The Nun’s Story fascinates on many levels, one of which is the rich detail of convent life, the descriptions of the many silent humblings sisters embrace–everything from learning to lift the back of their habits when descending stairs, so as not to wear out the hems, to how to close doors silently and keep one’s keys from jangling. All of these actions focus on obedience to the will of God through the Rule of the convent. Simple actions, to be sure, but fraught with difficulty for a smart and eager intellect. Sister Luke’s focus from the outset is on the care of her patients, and she chafes at and even forgets rules that prevent her from ministering to their needs as fulsomely as she desires. Intellectually and medically gifted, she excels in her studies, but instead of being rewarded for her achievements, she is asked to humble herself by deliberately failing an important exam, so a less confident sister could surpass her. Mightily wrestling with this request, she cannot honor it in good conscience. She passes, but doesn’t earn the trip to the Congo she’d craved. Instead, she’s sent to nurse at an asylum.

After her asylum assignment, however, she finally wins the right to serve as a missionary sister. For many years, she nurses in the Congo, and it is during this time, under a loving Superior and a cantankerous surgeon, she feels closest to God and most in sync with her sisterhood. Nonetheless, she constantly must say “mea culpas” in front of her convent for her sins against the Rule, as nursing needs push even the thought of them from her head during exigent cases. She agonizes over these lapses, and the reader feels acutely her inner fight:

How many times in the name of obedience and for its sake alone had she asked the little permissions which she dared not even hint at to the doctor each time she slipped away, because she knew how completely meaningless, possibly slavelike, they would seem in the eyes of the world? How many times? So often that now it no longer irked what was left of her pride to ask….May I break my sleep tonight, ma Mere, and visit Monsier Diderot, who is going to die? May I skip a meal in penance for my sins of omission? Besides, I mean, doing the penance you gave me in the culpa?

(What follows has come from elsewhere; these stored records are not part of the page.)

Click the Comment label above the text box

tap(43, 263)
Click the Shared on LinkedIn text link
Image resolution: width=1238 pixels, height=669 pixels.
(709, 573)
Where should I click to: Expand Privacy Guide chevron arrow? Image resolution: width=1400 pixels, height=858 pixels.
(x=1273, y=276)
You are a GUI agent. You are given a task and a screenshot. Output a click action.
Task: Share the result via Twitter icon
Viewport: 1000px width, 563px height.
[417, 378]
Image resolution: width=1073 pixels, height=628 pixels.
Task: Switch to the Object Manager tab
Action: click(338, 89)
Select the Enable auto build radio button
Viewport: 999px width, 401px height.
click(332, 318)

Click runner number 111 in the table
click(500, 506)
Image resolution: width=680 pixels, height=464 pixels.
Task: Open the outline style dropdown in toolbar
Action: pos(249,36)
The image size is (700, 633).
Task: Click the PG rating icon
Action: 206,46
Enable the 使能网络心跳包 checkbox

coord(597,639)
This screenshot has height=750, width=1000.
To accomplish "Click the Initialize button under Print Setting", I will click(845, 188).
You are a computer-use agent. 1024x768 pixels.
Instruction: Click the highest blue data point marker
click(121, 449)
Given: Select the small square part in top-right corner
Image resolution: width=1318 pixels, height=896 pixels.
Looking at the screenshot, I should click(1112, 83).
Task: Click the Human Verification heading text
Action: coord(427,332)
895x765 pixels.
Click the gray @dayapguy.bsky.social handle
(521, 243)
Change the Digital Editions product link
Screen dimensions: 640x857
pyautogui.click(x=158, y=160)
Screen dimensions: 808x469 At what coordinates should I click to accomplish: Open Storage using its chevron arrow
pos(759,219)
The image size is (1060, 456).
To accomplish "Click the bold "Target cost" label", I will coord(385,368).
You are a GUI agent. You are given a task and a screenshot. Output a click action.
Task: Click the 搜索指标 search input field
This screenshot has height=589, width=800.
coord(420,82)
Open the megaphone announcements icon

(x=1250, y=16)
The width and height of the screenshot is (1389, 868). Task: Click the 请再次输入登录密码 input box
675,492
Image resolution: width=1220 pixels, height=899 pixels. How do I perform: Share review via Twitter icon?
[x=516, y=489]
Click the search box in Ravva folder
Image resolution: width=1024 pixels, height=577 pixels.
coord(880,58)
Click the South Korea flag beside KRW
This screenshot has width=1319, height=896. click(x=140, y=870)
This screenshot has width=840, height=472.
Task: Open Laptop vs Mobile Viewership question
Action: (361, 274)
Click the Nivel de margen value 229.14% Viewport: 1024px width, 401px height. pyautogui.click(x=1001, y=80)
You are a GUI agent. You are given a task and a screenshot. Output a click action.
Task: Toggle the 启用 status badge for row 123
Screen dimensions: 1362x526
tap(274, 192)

She listened to her interior monologue as if she were in the world and reading a nun’s mind. It was pitiful and astonishing to note the things a nun could agonize over. You’d think their Creator had said to them, This is a way of being that must not perish from this earth and you and your sisters are the keepers of it pro tem, each one of one small part of it according to her lights and strengths.

While her obedience lags, her communion with her sisters soars. They each act individually yet in the same way, coming to the same conclusions about natives wearing fetishes, for example, after a sister is killed (they all urge the natives to keep wearing them, to show them their lack of value–a conclusion they reach individually, yet as one).

When she eventually must transport a case back to Belgium, war prevents a return to her beloved Congo, and the struggle with obedience consumes her spirit. She decides to leave.

The Nun’s Story, in both movie and book form, is great storytelling, but not just because it allows readers to peek inside an old convent, surreptitiously viewing the lives of nuns. Sister Luke’s inner conflict is universal. It is, simply, the struggle to be good, to ascertain what God wants of us, what the universe is saying to us, where we are most needed and how to use our talents to maximum effect even in the smallest of ways. How to be thoughtful and loving every second of a day.

A little research revealed that Kathryn Hulme, the author, was not a nun herself, but met a former sister, Marie Louise Habets, after World War II when they were both doing work with refugees. They stayed together the rest of their lives. When Hulme died, she left her literary estate to Habets, and upon her death, she gave the rights to several sisters and family members. Because of the confusion of who really owns the rights, The Nun’s Story has not been reprinted. This is a tremendous shame as it is a story for all ages.